To ensure my solution served our broad user base, I re-evaluated my design through the lens of accessibility. Understanding the importance of this principle, I heightened my focus on WCAG 2.1 AA compliance. I constantly used Berkeley's brand-provided contrast checker to ensure my color palette was accessible, and I implemented descriptive alt text for all key images.


Chapter 04: Reflection

The Outcomes

Based on post-project usability testing, the final solution successfully streamlined the user journey, reducing the average task completion time from 130 seconds to 78 seconds, a 40% improvement. With over 100,000 users annually, this translates to hundreds of hours saved across the department’s stakeholders.

Importantly, the new design also meets WCAG 2.1 AA accessibility standards, making the site more inclusive for users with disabilities, including those with low vision. This commitment to accessibility ensures that a broader and more diverse community can efficiently navigate and benefit from the faculty pages.

My design is scaled into a template for other faculty pages, extending these usability and accessibility improvements across the department.


Don’t Be Afraid To Go Back to the Cutting Board

I never would have expected that finding a new way to pass time after finishing my daily tasks would eventually change my perspective on UI/UX Design. The experience yielded far more than a potential prize; it was a crucible for significant personal and professional growth.

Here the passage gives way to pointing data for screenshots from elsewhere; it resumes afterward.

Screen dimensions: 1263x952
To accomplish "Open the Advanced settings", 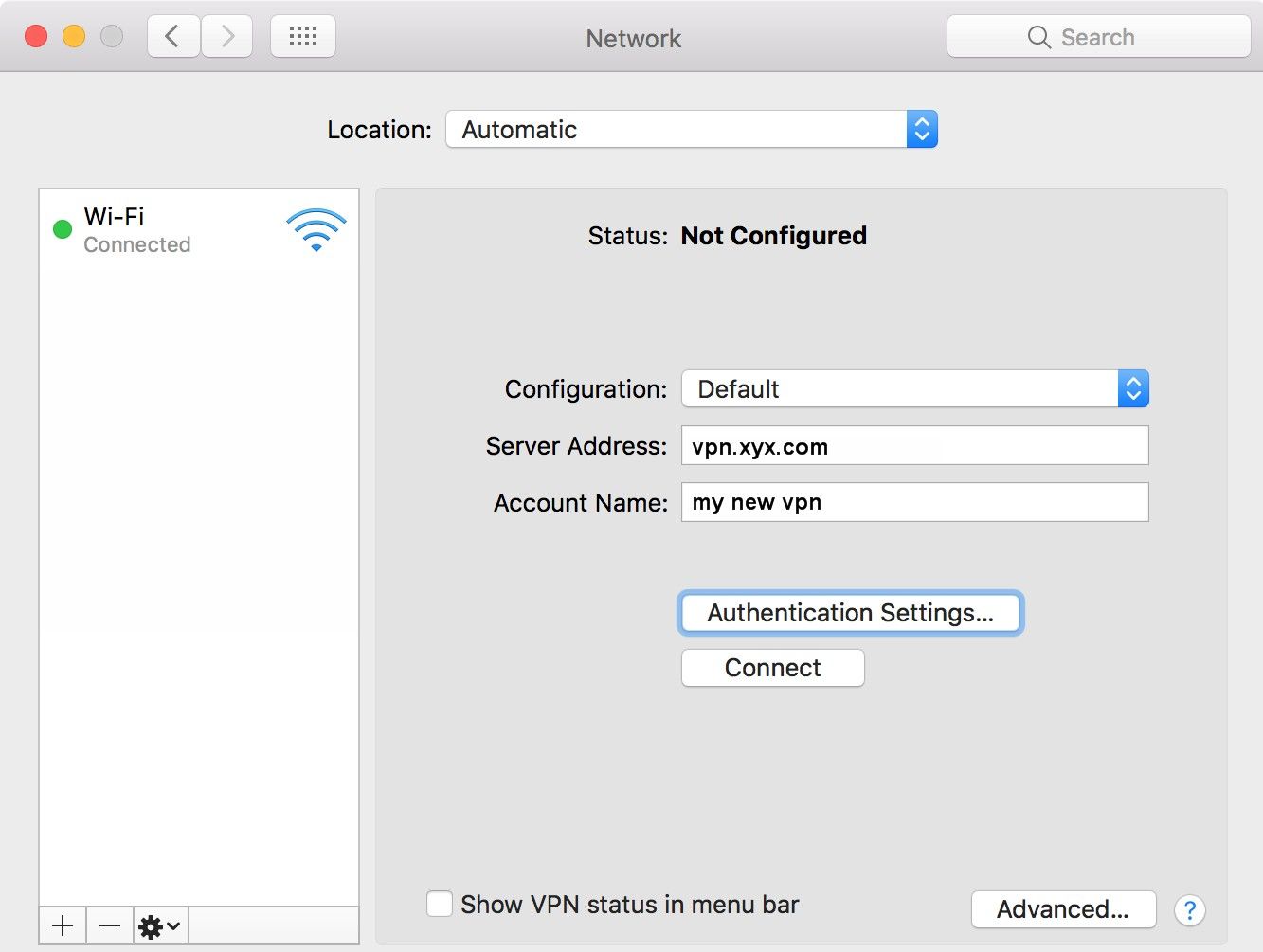I will (1063, 909).
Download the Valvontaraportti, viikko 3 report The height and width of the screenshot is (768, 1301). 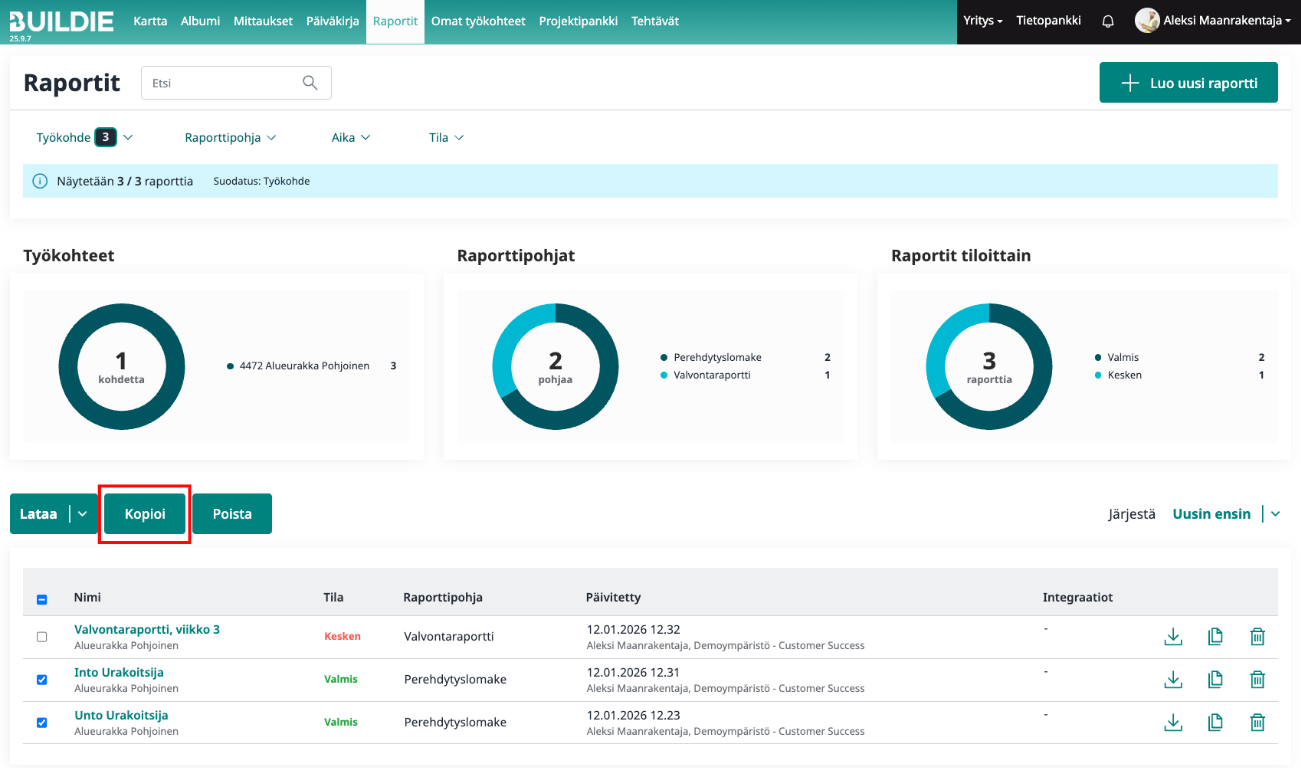tap(1173, 637)
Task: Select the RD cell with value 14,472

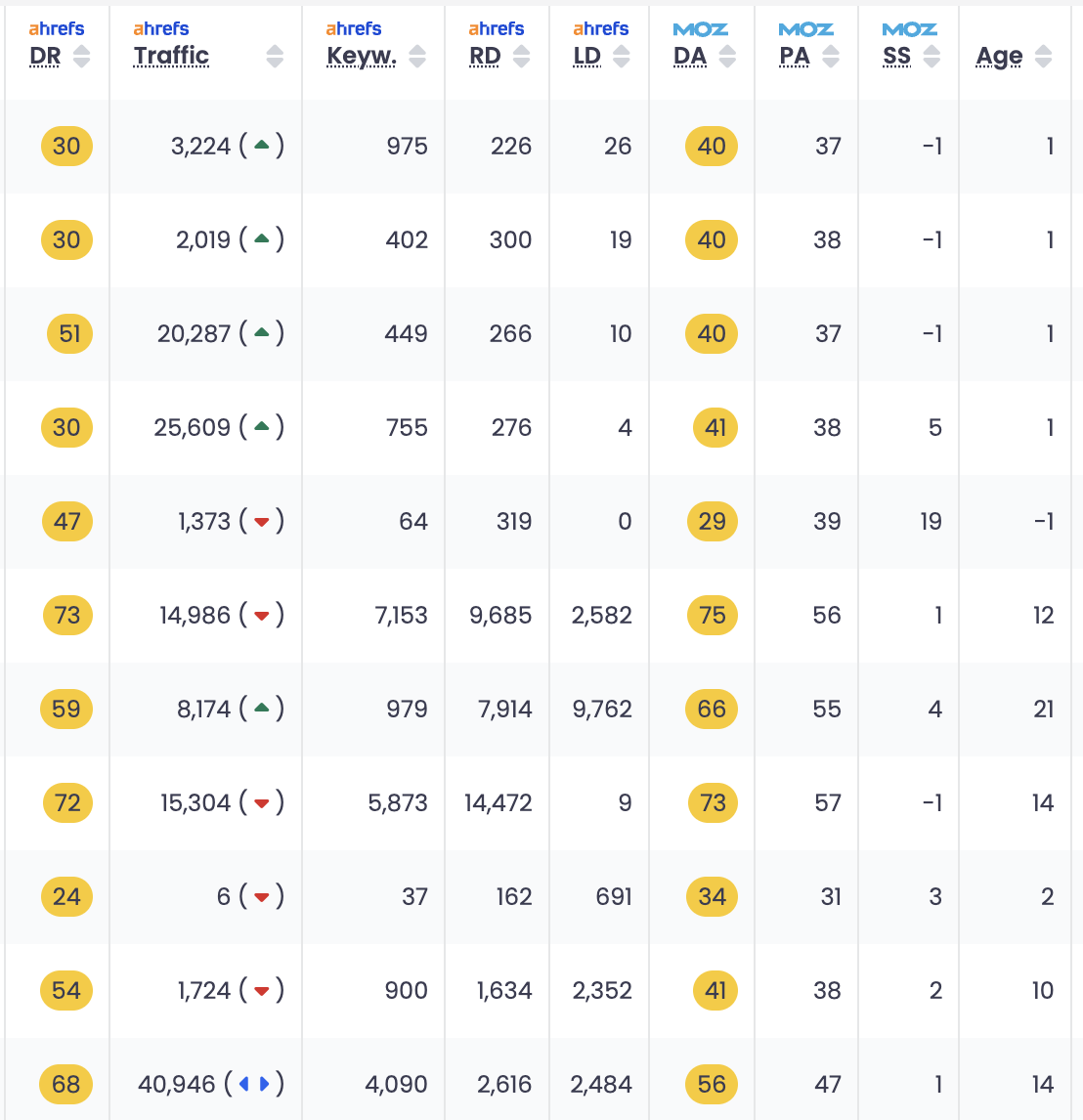Action: click(x=498, y=803)
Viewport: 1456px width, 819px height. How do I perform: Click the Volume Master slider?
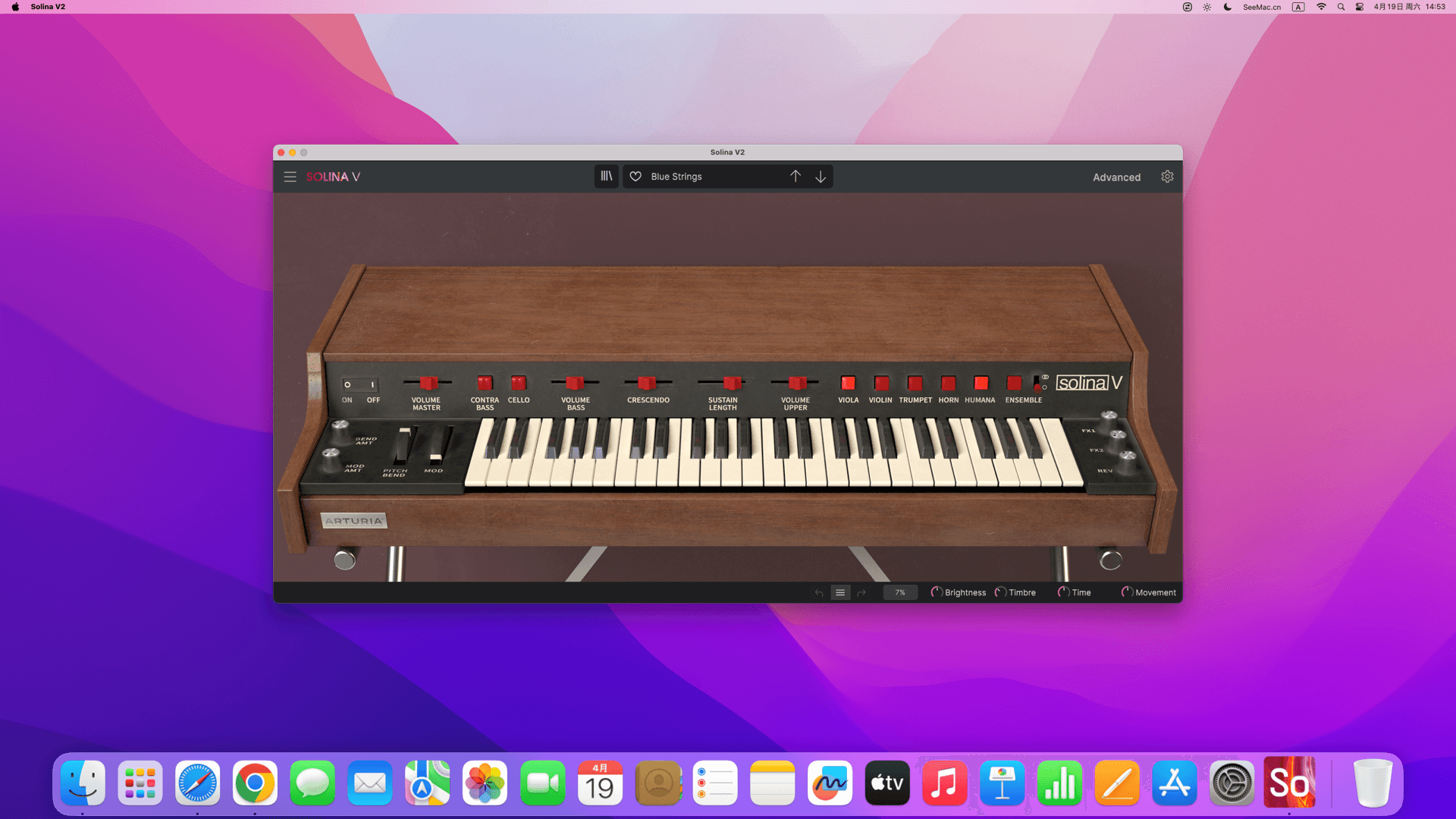(428, 383)
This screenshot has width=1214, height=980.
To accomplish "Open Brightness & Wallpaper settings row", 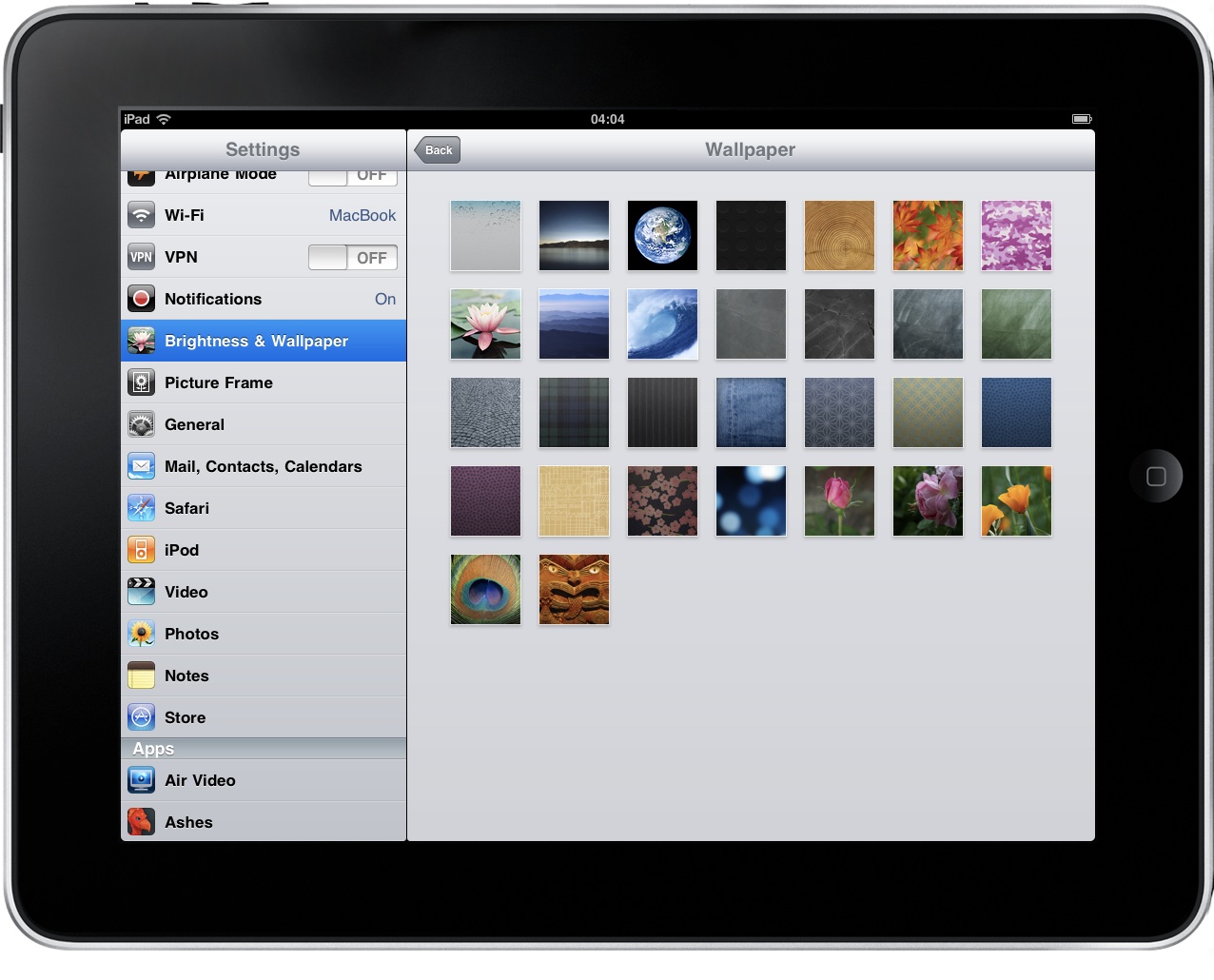I will [264, 341].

This project cemented my design philosophy: that empathy and structure must drive aesthetics. I now lead with UX thinking, apply rigorous testing, and follow through with polished implementation no matter the learning curve.

This project taught me invaluable lessons in:

Navigating New Software: Learning how to use tools like Kadence Blocks in WordPress on the fly.

Accessible Design: Making sites more accessible to a broad user base.

Process Adaptability: Understanding that the UX process is not always linear.

Critical Thinking: Learning to be critical of my own designs and not be afraid to go back to the drawing board to build a better solution.


Next Steps?

Since the site is fully implemented, I would like to conduct further usability testing and collect feedback from a new round of real users. These insights will allow me to refine my designs and ensure the site continues to effectively serve the EECS community.

Additionally, I am prepared to adapt the design if the results don’t meet expectations. If usability testing reveals new challenges or less improvement than anticipated, I would analyze user feedback to identify pain points and adjust the information hierarchy or interaction design accordingly. This iterative, data-driven approach will help continuously optimize the experience for our diverse audience.